# [AVAILABLE RECORDS]
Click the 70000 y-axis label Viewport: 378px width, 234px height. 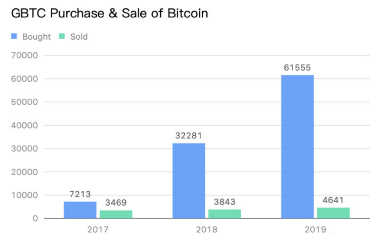tap(24, 55)
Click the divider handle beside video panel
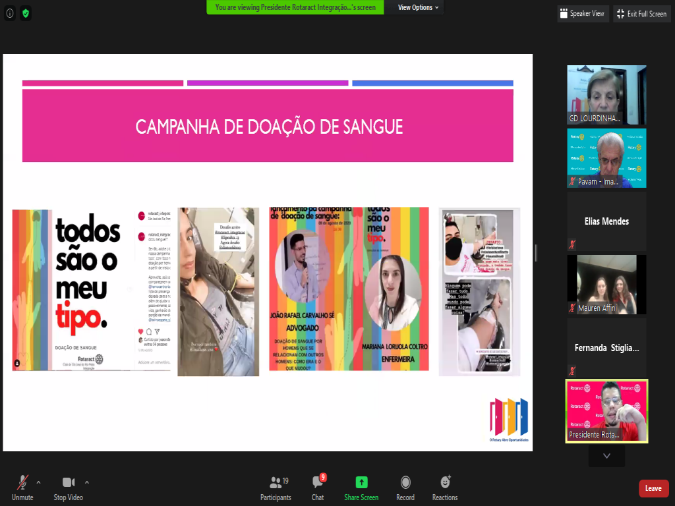 pos(536,253)
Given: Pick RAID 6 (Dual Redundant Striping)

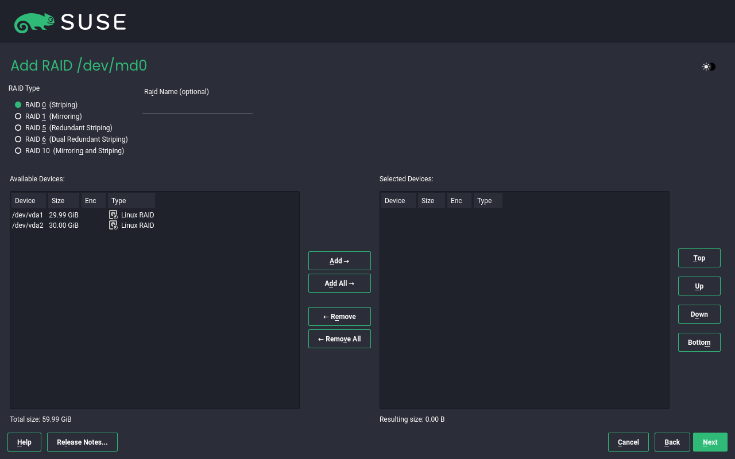Looking at the screenshot, I should [18, 139].
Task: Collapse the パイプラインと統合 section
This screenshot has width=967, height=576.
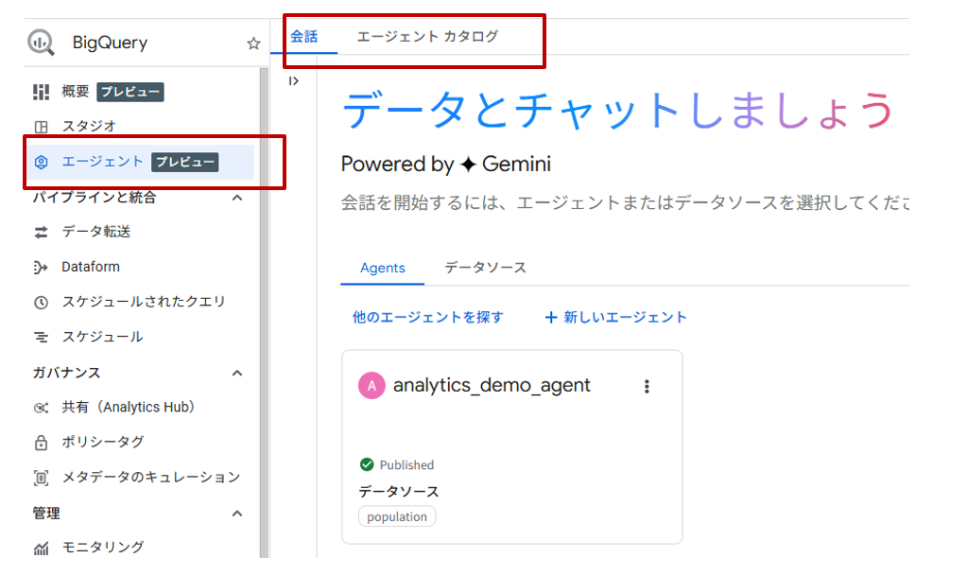Action: 237,198
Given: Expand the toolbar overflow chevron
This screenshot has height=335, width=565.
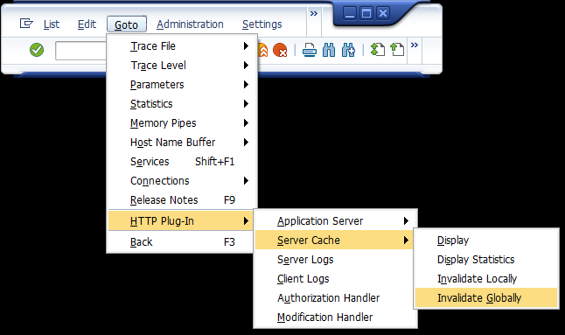Looking at the screenshot, I should tap(415, 45).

# [DIRECTIONS]
Reproduce exactly, without any picture, the lines from the one bearing "Given: Pick RAID 6 (Dual Redundant Striping)" to the last line of the records above.

# [ANSWER FOR THE TASK]
Given: Pick RAID 6 (Dual Redundant Striping)

Looking at the screenshot, I should [18, 139].
Task: Collapse the パイプラインと統合 section
This screenshot has width=967, height=576.
Action: 237,198
Given: Expand the toolbar overflow chevron
This screenshot has height=335, width=565.
Looking at the screenshot, I should tap(415, 45).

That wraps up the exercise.